CAPTCHAs (Completely Automated Public Turing test to tell Computers and Humans Apart) are widely used to prevent automated access to websites. However, there are legitimate reasons for automating interactions with web services, such as testing or data collection for research. In this article, we’ll explore various techniques to bypass CAPTCHAs using Python, with practical code examples and use cases.

1. Optical Character Recognition (OCR)

One of the simplest forms of CAPTCHAs involves distorted text. We can use OCR libraries like Tesseract to attempt to read these.

ocr_captcha.py
import pytesseract
from PIL import Image

def solve_text_captcha(image_path):
    image = Image.open(image_path)
    text = pytesseract.image_to_string(image)
    return text.strip()

# Usage
captcha_text = solve_text_captcha('captcha.png')
print(f"Solved CAPTCHA: {captcha_text}")

# Example use case: Automating form submission
from selenium import webdriver

def submit_form_with_captcha(url, form_data, captcha_image_path):
    driver = webdriver.Chrome()
    driver.get(url)

    # Fill form data
    for field, value in form_data.items():
        driver.find_element_by_name(field).send_keys(value)

    # Solve CAPTCHA
    captcha_solution = solve_text_captcha(captcha_image_path)
    driver.find_element_by_name('captcha').send_keys(captcha_solution)

    # Submit form
    driver.find_element_by_id('submit-button').click()

    driver.quit()

# Usage
form_data = {'username': 'testuser', 'email': '[email protected]'}
submit_form_with_captcha('https://example.com/form', form_data, 'captcha.png')

2. Machine Learning Approaches

For more complex image-based CAPTCHAs, we can train machine learning models to recognize patterns.

ml_captcha_solver.py
import numpy as np
from PIL import Image
from tensorflow.keras.models import load_model

def preprocess_image(image_path):
    img = Image.open(image_path).convert('L')
    img = img.resize((100, 40))
    img_array = np.array(img) / 255.0
    return img_array.reshape(1, 100, 40, 1)

model = load_model('captcha_model.h5')

def solve_captcha(image_path):
    processed_image = preprocess_image(image_path)
    prediction = model.predict(processed_image)
    return ''.join([chr(i) for i in np.argmax(prediction, axis=2).flatten()])

# Usage
result = solve_captcha('complex_captcha.png')
print(f"Solved complex CAPTCHA: {result}")

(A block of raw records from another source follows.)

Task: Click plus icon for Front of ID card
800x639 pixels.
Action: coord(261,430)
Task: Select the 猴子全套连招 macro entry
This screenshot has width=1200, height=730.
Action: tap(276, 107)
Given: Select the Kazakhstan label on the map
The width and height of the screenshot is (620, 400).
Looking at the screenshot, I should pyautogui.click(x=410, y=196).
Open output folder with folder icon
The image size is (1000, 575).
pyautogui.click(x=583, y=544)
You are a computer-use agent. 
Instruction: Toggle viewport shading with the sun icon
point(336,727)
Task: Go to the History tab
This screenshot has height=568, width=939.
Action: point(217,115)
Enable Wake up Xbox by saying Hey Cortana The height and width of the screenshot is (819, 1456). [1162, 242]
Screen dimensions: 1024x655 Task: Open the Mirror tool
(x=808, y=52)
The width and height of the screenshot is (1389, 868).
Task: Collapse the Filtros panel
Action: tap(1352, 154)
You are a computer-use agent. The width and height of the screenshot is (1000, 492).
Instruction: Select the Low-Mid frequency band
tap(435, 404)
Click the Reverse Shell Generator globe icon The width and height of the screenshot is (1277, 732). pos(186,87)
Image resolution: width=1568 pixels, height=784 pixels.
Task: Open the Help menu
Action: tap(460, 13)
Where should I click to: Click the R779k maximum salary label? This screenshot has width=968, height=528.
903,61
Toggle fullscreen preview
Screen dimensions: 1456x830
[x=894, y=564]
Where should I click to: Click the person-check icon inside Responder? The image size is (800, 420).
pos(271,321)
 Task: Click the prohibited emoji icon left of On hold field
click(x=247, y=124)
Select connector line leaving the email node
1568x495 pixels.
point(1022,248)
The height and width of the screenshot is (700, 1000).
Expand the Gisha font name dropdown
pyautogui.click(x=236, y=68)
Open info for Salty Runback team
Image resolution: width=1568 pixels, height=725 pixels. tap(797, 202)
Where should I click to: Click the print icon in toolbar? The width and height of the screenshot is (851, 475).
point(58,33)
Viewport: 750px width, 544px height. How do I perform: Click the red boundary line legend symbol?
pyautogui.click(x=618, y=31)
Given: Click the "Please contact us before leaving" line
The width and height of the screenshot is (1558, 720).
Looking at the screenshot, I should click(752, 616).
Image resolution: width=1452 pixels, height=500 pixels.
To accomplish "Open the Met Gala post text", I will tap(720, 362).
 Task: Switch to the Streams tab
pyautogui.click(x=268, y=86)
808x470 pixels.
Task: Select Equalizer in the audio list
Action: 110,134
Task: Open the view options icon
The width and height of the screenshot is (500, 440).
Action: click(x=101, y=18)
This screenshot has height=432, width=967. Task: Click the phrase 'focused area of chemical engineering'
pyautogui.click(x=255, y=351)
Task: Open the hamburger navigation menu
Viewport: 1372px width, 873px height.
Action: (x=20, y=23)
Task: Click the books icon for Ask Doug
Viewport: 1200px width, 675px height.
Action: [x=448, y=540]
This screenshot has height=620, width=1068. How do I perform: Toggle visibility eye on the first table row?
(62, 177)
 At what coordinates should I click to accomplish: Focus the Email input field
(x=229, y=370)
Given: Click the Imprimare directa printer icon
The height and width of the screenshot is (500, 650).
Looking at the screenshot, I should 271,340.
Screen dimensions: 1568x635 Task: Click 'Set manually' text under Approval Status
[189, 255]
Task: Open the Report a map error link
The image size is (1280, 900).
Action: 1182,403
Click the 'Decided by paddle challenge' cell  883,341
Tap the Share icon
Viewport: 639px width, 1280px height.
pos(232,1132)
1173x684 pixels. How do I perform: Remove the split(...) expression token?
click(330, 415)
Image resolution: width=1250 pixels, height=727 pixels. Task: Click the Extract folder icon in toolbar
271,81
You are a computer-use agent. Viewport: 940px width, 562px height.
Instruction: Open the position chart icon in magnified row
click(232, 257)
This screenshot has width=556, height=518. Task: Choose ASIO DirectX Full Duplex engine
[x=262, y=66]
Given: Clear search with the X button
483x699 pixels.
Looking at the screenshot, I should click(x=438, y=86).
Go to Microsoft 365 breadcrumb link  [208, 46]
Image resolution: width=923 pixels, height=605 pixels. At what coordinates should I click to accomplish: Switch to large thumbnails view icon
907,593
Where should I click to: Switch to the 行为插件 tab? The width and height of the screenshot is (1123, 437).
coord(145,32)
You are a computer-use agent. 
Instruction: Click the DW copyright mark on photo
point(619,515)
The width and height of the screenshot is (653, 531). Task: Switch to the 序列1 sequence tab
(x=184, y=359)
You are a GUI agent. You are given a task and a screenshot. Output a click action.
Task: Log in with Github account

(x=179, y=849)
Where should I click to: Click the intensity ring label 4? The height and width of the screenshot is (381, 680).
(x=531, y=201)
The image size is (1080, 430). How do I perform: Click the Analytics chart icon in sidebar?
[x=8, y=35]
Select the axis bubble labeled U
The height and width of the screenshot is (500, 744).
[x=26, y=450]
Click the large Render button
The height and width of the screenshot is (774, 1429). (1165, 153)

# Example use case: Batch processing of CAPTCHAs
import os

def batch_solve_captchas(directory):
    results = {}
    for filename in os.listdir(directory):
        if filename.endswith('.png'):
            file_path = os.path.join(directory, filename)
            solution = solve_captcha(file_path)
            results[filename] = solution
    return results

# Usage
batch_results = batch_solve_captchas('captcha_images/')
for filename, solution in batch_results.items():
    print(f"{filename}: {solution}")

3. Audio CAPTCHA Solving

Some CAPTCHAs offer audio alternatives. We can use speech recognition to solve these.

audio_captcha_solver.py
import speech_recognition as sr
from pydub import AudioSegment

def solve_audio_captcha(audio_file):
    # Convert mp3 to wav
    sound = AudioSegment.from_mp3(audio_file)
    sound.export("temp.wav", format="wav")

    # Recognize speech
    recognizer = sr.Recognizer()
    with sr.AudioFile("temp.wav") as source:
        audio = recognizer.record(source)

    try:
        text = recognizer.recognize_google(audio)
        return text
    except sr.UnknownValueError:
        return "Could not understand audio"
    except sr.RequestError:
        return "Could not request results"

# Usage
audio_captcha_text = solve_audio_captcha("audio_captcha.mp3")
print(f"Solved audio CAPTCHA: {audio_captcha_text}")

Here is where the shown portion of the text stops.